En l'espace de 15 jours, deux hommes ont trouvé la mort du NHC. Photo Cuej.Info / Amjad Allouchi
« On va attendre combien de morts avant de réagir ? » assène Christian Prud’homme, secrétaire général du syndicat Force ouvrière Hôpitaux universitaires strasbourgeois (FO-HUS). Au Nouvel hôpital civil (NHC), l’alerte a sonné 19 fois depuis le 1er janvier 2022. Deux fois par mois, une pour chaque épisode de saturation où des patients ont passé plus de 12 heures sur un brancard. La dernière date de mercredi après-midi. La veille, un homme de 81 ans est mort sur son brancard. Il avait attendu 22 heures sans recevoir de soin, et avait été retrouvé inanimé par l’équipe de l’après-midi qui prenait la relève de celle du matin. La faute à un manque de lits, d’organisation, de personnel et de bienveillance hiérarchique, selon le syndicat.

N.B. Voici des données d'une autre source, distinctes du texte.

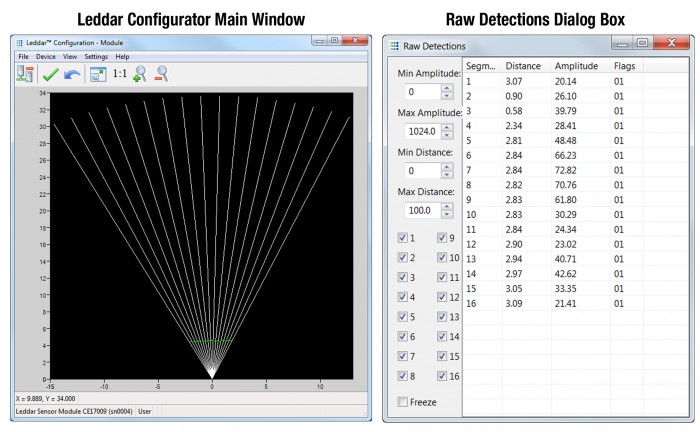Click the Raw Detections window title icon
Screen dimensions: 700x432
[x=396, y=46]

Aux urgences, c’est « le marqueur fort, quand un patient passe plus de 12 heures sur un brancard », appuie Christian Prud’homme. Ce temps écoulé, « on devrait être redirigé vers un autre service ou renvoyé chez soi ».
Le 31 août déjà, selon le syndicaliste, 26 des 40 patients présents ont passé plus de 12 heures sur leur brancard. Rebelote le lendemain. 43 patients étaient pris en charge, dont 25 étaient restés allongés plus de 12 heures. Le service est saturé au-delà de 30 patients. L’un d’eux sera déclaré mort à 14 h 40 dans l’après-midi du 1er septembre. Une enquête judiciaire a été ouverte pour ces deux décès. Sur place, aucun urgentiste n'a souhaité nous répondre.

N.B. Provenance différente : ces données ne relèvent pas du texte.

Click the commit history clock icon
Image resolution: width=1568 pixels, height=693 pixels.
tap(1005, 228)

« C’est vraiment qu’au NHC qu’on a ces problèmes »
Le syndicaliste affirme que ce qui afflige les urgences du NHC va bien au-delà des problématiques connues de l’hôpital public. « On a les mêmes difficultés qu’ailleurs. Mais on a aussi un souci de surcharge, de respect de notre hiérarchie et d’organisation. » Il va plus loin encore, en affirmant que les autres établissements des HUS ne sont pas concernés : « On a subi 12 départs en quatre mois. Aucun autre service n’a connu ça. On a même eu une soignante qui a quitté le service pour l’hôpital de Hautepierre. Ça prouve bien qu’ailleurs, ça va mieux. »

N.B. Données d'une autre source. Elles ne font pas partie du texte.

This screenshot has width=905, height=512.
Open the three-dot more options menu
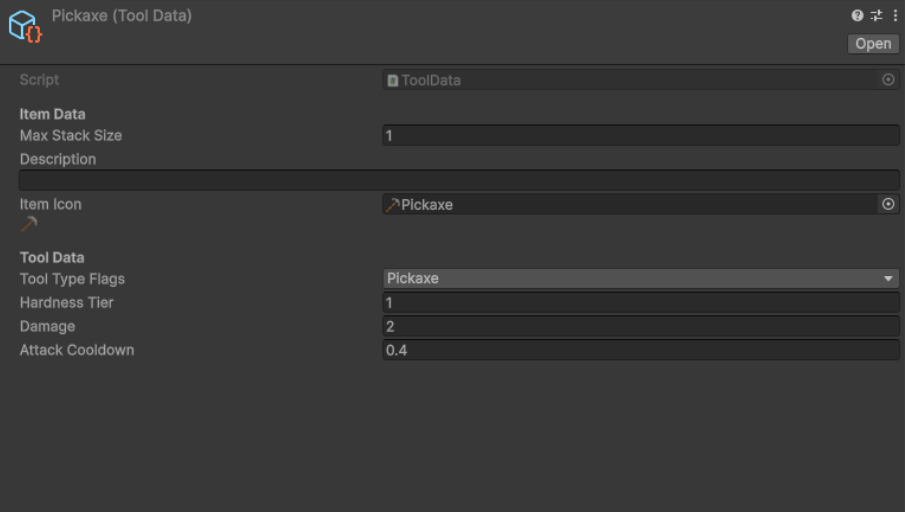tap(895, 15)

Ces départs entraînent des fermetures de lits, faute de personnels pour prendre les patients en charge. Un phénomène qui a pris de l’ampleur ces dernières années, comme le rapportait Libération en décembre 2021 : en 16 ans, 75 000 lits ont été fermés. Le syndicaliste affirme avoir fait remonter ces problèmes à sa hiérarchie. La direction des HUS, que nous avons sollicitée en vain, a reçu et entendu les doléances des syndicats. « Mais rien n’a été fait », affirme Prud’homme. « La Direction générale repousse ou rejette, pour des raisons qui nous échappent. » Quant au ministère, malgré les nombreux courriers envoyés cette année, le silence est de mise.
Christian Prud’homme avance trois pistes pour éviter la chute, sans prétendre avoir de « solution miracle ». D’abord, mettre en place un gestionnaire de flux qui permettrait, en amont, de prévenir des situations de surcharge pour permettre au service de mieux s’adapter. Ensuite, réorganiser le « pôle paramédical et médical avec une attention portée sur le management », autrement dit, selon lui, un changement hiérarchique. Enfin, mettre en place un « service tampon » qui aurait pour rôle d’alléger la charge des urgentistes pendant les périodes de forte affluence. Dans l’état actuel des choses, il redoute que plus de ses confrères ne quittent le service, faute de pouvoir « exercer leur travail dans de bonnes conditions ».